— Begin Provided records —

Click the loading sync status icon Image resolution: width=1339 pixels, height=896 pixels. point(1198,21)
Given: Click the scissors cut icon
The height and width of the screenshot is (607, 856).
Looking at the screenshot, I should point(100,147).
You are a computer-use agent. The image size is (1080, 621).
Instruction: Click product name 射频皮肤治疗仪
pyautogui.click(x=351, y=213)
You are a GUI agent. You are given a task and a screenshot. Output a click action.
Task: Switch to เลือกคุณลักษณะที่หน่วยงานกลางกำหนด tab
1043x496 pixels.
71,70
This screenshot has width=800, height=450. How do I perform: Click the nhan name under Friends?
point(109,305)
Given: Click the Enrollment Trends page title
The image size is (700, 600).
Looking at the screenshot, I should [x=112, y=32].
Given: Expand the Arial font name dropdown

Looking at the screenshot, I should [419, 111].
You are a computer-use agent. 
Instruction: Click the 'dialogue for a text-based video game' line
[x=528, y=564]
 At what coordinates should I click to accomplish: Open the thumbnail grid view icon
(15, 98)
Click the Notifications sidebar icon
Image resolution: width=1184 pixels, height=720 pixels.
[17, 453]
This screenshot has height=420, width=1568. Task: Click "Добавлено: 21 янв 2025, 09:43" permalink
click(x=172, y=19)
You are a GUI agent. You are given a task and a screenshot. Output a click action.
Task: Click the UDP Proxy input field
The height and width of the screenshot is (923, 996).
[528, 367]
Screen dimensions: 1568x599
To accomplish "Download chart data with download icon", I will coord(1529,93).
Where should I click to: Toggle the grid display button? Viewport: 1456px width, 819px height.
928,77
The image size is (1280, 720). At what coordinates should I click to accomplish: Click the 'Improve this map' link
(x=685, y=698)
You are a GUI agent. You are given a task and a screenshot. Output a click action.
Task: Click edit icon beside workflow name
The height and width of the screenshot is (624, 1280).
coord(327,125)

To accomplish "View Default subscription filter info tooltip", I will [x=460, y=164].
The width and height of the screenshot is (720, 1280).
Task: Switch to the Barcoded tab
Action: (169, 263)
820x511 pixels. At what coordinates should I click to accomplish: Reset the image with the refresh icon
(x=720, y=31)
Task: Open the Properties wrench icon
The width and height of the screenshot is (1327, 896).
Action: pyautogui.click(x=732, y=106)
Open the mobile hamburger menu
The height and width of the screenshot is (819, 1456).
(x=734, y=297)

— End Provided records —

Express the items above as a numbered list, leaving out any blank lines.

1. Click the loading sync status icon Image resolution: width=1339 pixels, height=896 pixels. point(1198,21)
2. Given: Click the scissors cut icon
3. The height and width of the screenshot is (607, 856).
4. Looking at the screenshot, I should point(100,147).
5. You are a computer-use agent. The image size is (1080, 621).
6. Instruction: Click product name 射频皮肤治疗仪
7. pyautogui.click(x=351, y=213)
8. You are a GUI agent. You are given a task and a screenshot. Output a click action.
9. Task: Switch to เลือกคุณลักษณะที่หน่วยงานกลางกำหนด tab
10. 1043x496 pixels.
11. 71,70
12. This screenshot has width=800, height=450. How do I perform: Click the nhan name under Friends?
13. point(109,305)
14. Given: Click the Enrollment Trends page title
15. The image size is (700, 600).
16. Looking at the screenshot, I should [x=112, y=32].
17. Given: Expand the Arial font name dropdown
18. Looking at the screenshot, I should [419, 111].
19. You are a computer-use agent. 
20. Instruction: Click the 'dialogue for a text-based video game' line
21. [x=528, y=564]
22.  At what coordinates should I click to accomplish: Open the thumbnail grid view icon
23. (15, 98)
24. Click the Notifications sidebar icon
25. Image resolution: width=1184 pixels, height=720 pixels.
26. [17, 453]
27. This screenshot has height=420, width=1568. Task: Click "Добавлено: 21 янв 2025, 09:43" permalink
28. click(x=172, y=19)
29. You are a GUI agent. You are given a task and a screenshot. Output a click action.
30. Task: Click the UDP Proxy input field
31. The height and width of the screenshot is (923, 996).
32. [528, 367]
33. Screen dimensions: 1568x599
34. To accomplish "Download chart data with download icon", I will coord(1529,93).
35. Where should I click to: Toggle the grid display button? Viewport: 1456px width, 819px height.
36. 928,77
37. The image size is (1280, 720). At what coordinates should I click to accomplish: Click the 'Improve this map' link
38. (x=685, y=698)
39. You are a GUI agent. You are given a task and a screenshot. Output a click action.
40. Task: Click edit icon beside workflow name
41. The height and width of the screenshot is (624, 1280).
42. coord(327,125)
43. To accomplish "View Default subscription filter info tooltip", I will [x=460, y=164].
44. The width and height of the screenshot is (720, 1280).
45. Task: Switch to the Barcoded tab
46. Action: (169, 263)
47. 820x511 pixels. At what coordinates should I click to accomplish: Reset the image with the refresh icon
48. (x=720, y=31)
49. Task: Open the Properties wrench icon
50. The width and height of the screenshot is (1327, 896).
51. Action: pyautogui.click(x=732, y=106)
52. Open the mobile hamburger menu
53. The height and width of the screenshot is (819, 1456).
54. (x=734, y=297)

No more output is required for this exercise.